Autoscaling behavior
Before you define an autoscaling policy, note the following autoscaling behaviors.
General behaviors
- Clusters can perform one upscale or downscale operation at a time.
- A cluster will continue to accept jobs while it is running, regardless of any in-progress upscale or downscale operations.
- Only one autoscale policy type (either load-based or schedule-based) can be configured for a single host group, in a single cluster, at a time.
- Autoscaling is available for host groups with nodes running YARN NodeManager only (and optionally client/GATEWAY components, but not any other service components).
- If there are not enough nodes available to match the requested scale operation, the operation will proceed on however many nodes are available (for example, during a request for a 10 node scale-up, if the cluster loses 1 node, the operation will proceed with scaling-up 9 nodes instead of 10).
- Autoscaling will be disabled if the cluster has any node failures on instances running YARN ResourceManager, or the ClouderaManager node.
- After scaling down, nodes will show up as UNHEALTHY in Cloudera Manager. This is expected. While scaling down, stopped nodes are put into maintenance mode, to suppress alerts.
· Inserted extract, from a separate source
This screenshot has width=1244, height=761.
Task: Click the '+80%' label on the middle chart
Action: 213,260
Cluster management operations with load-based autoscaling enabled
You may receive a warning when you try to perform certain administrative operations on a
cluster with a load-based autoscaling policy enabled. When a cluster is running with stopped
instances (as a result of a downscale), operations like Data Hub upgrades or certificate
rotation are not allowed. To perform these operations, make sure that the cluster is in a
state where there are 0 stopped instances. You can do this by starting all instances that
are in a stopped state (temporarily disable autoscaling, then use the beta CLI command
cdp datahub start-instances --cluster CLUSTER --host-group HOST_GROUP
[--instance-count INSTANCE_COUNT]
). Alternatively you can delete all instances in
a stopped state. Specific operations are affected as follows:
- Node repair: If there are STOPPED nodes in a cluster, and some other nodes need to be repaired - the operation can be performed by including all of the stopped nodes in the set of nodes to be repaired.
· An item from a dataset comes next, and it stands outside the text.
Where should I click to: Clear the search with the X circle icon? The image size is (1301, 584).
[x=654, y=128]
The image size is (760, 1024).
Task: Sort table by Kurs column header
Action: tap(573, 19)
- Cluster stop/start: Cluster stop is supported. During a cluster start, all nodes in the host group will be started and recommissioned.
- Node delete: Node delete (non-forced) is supported, including for STOPPED instances. Forced node delete may require you to End Maintenance (Enable Alerts/Recommission) in Cloudera Manager after performing another upscale operation.
- Retry: Do not attempt retry on an autoscale operation. Instead, see Manually recovering from load-based scaling failures. The nature of load-based autoscaling is to automatically try again after some time, based on the load on the cluster. There are a few scenarios where this retry will be adequate to continue cluster operations.
Only a single management operation (including scaling) can be performed on a cluster at a time. For example, if an upgrade is in progress, scaling cannot be performed until the upgrade completes.
EBS versus ephemeral storage
YARN Decommission Timeout
- Schedule-based downscaling will attempt to remove nodes to reach the target count,
regardless of whether the node has running tasks, or data for a running job. You can use
YARN DecommissionTimeout to control the leeway available to jobs beyond the scheduled
decommission time. For example, with YARN decommission timeout set to one hour, a
scheduled downscale will result in the following behavior:
- Vacant nodes (no running tasks, no tasks previously run for running jobs) will be removed immediately.
- Other nodes will be marked as decommissioning, and will not accept new work.
- The remaining nodes will be terminated once any jobs complete, or at the one hour (YARN decommission timeout) mark.
For load-based autoscaling, the YARN DecommissionTimeout should be set to 30 seconds. See Configuring autoscaling for more details.